#### Exercise requirements
Write out all of these lines again, replacing "Downloads folder" with "Documents folder" and leaving everything else unchanged.

#### Supplied records
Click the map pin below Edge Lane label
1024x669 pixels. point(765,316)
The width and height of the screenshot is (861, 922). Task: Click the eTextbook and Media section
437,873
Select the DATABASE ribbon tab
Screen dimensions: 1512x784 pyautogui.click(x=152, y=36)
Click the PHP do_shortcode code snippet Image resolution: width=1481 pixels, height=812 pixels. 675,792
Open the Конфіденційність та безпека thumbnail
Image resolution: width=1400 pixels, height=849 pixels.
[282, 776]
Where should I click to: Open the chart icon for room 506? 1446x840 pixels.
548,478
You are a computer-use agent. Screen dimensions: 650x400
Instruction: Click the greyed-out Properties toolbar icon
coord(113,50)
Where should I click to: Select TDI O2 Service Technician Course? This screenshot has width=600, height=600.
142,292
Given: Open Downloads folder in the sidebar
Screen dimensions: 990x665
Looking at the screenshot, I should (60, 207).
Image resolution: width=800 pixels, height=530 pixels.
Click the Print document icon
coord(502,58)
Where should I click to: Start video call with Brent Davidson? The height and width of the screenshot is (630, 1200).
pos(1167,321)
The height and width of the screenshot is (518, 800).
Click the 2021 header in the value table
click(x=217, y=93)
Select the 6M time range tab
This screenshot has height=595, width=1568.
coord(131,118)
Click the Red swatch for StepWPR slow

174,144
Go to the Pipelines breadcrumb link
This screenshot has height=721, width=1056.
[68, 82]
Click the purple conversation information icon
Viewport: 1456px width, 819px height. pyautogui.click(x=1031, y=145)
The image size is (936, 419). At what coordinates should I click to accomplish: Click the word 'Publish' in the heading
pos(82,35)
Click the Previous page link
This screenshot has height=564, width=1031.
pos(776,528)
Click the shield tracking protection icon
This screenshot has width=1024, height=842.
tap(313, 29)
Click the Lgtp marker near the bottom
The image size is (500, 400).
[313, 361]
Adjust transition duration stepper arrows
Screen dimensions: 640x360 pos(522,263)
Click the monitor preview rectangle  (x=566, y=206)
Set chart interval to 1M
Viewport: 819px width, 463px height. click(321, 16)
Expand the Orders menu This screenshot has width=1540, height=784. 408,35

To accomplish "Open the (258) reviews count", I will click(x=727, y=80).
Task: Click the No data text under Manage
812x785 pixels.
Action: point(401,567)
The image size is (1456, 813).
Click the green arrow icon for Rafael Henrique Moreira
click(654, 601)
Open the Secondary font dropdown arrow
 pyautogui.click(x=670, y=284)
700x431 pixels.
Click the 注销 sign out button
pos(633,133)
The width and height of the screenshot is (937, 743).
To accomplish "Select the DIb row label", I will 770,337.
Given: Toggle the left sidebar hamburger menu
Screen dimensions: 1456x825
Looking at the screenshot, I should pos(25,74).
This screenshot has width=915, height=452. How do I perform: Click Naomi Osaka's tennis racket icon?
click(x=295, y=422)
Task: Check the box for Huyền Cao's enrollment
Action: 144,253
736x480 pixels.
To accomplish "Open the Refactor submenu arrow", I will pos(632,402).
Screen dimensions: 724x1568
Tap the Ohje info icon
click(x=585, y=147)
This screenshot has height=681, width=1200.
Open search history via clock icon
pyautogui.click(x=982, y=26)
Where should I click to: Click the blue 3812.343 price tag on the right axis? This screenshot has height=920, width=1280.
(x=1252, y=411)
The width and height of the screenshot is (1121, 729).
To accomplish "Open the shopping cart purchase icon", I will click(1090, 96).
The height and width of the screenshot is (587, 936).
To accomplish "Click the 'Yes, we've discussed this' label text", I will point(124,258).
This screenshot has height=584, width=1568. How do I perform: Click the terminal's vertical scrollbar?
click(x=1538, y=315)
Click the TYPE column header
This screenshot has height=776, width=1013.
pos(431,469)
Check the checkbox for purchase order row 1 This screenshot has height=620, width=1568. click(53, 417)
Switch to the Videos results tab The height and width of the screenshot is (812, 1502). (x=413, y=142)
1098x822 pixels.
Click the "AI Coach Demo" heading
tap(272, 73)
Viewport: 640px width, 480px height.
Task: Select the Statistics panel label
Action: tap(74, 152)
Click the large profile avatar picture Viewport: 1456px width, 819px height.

#### Correct output
Click the map pin below Edge Lane label
1024x669 pixels. point(765,316)
The width and height of the screenshot is (861, 922). Task: Click the eTextbook and Media section
437,873
Select the DATABASE ribbon tab
Screen dimensions: 1512x784 pyautogui.click(x=152, y=36)
Click the PHP do_shortcode code snippet Image resolution: width=1481 pixels, height=812 pixels. 675,792
Open the Конфіденційність та безпека thumbnail
Image resolution: width=1400 pixels, height=849 pixels.
[282, 776]
Where should I click to: Open the chart icon for room 506? 1446x840 pixels.
548,478
You are a computer-use agent. Screen dimensions: 650x400
Instruction: Click the greyed-out Properties toolbar icon
coord(113,50)
Where should I click to: Select TDI O2 Service Technician Course? This screenshot has width=600, height=600.
142,292
Given: Open Documents folder in the sidebar
Screen dimensions: 990x665
Looking at the screenshot, I should (60, 207).
Image resolution: width=800 pixels, height=530 pixels.
Click the Print document icon
coord(502,58)
Where should I click to: Start video call with Brent Davidson? The height and width of the screenshot is (630, 1200).
pos(1167,321)
The height and width of the screenshot is (518, 800).
Click the 2021 header in the value table
click(x=217, y=93)
Select the 6M time range tab
This screenshot has height=595, width=1568.
coord(131,118)
Click the Red swatch for StepWPR slow

174,144
Go to the Pipelines breadcrumb link
This screenshot has height=721, width=1056.
[68, 82]
Click the purple conversation information icon
Viewport: 1456px width, 819px height. pyautogui.click(x=1031, y=145)
The image size is (936, 419). At what coordinates should I click to accomplish: Click the word 'Publish' in the heading
pos(82,35)
Click the Previous page link
This screenshot has height=564, width=1031.
pos(776,528)
Click the shield tracking protection icon
This screenshot has width=1024, height=842.
tap(313, 29)
Click the Lgtp marker near the bottom
The image size is (500, 400).
[313, 361]
Adjust transition duration stepper arrows
Screen dimensions: 640x360 pos(522,263)
Click the monitor preview rectangle  (x=566, y=206)
Set chart interval to 1M
Viewport: 819px width, 463px height. click(321, 16)
Expand the Orders menu This screenshot has width=1540, height=784. 408,35

To accomplish "Open the (258) reviews count", I will click(x=727, y=80).
Task: Click the No data text under Manage
812x785 pixels.
Action: point(401,567)
The image size is (1456, 813).
Click the green arrow icon for Rafael Henrique Moreira
click(654, 601)
Open the Secondary font dropdown arrow
 pyautogui.click(x=670, y=284)
700x431 pixels.
Click the 注销 sign out button
pos(633,133)
The width and height of the screenshot is (937, 743).
To accomplish "Select the DIb row label", I will 770,337.
Given: Toggle the left sidebar hamburger menu
Screen dimensions: 1456x825
Looking at the screenshot, I should pos(25,74).
This screenshot has width=915, height=452. How do I perform: Click Naomi Osaka's tennis racket icon?
click(x=295, y=422)
Task: Check the box for Huyền Cao's enrollment
Action: 144,253
736x480 pixels.
To accomplish "Open the Refactor submenu arrow", I will pos(632,402).
Screen dimensions: 724x1568
Tap the Ohje info icon
click(x=585, y=147)
This screenshot has height=681, width=1200.
Open search history via clock icon
pyautogui.click(x=982, y=26)
Where should I click to: Click the blue 3812.343 price tag on the right axis? This screenshot has height=920, width=1280.
(x=1252, y=411)
The width and height of the screenshot is (1121, 729).
To accomplish "Open the shopping cart purchase icon", I will click(1090, 96).
The height and width of the screenshot is (587, 936).
To accomplish "Click the 'Yes, we've discussed this' label text", I will point(124,258).
This screenshot has height=584, width=1568. How do I perform: Click the terminal's vertical scrollbar?
click(x=1538, y=315)
Click the TYPE column header
This screenshot has height=776, width=1013.
pos(431,469)
Check the checkbox for purchase order row 1 This screenshot has height=620, width=1568. click(53, 417)
Switch to the Videos results tab The height and width of the screenshot is (812, 1502). (x=413, y=142)
1098x822 pixels.
Click the "AI Coach Demo" heading
tap(272, 73)
Viewport: 640px width, 480px height.
Task: Select the Statistics panel label
Action: tap(74, 152)
Click the large profile avatar picture Viewport: 1456px width, 819px height.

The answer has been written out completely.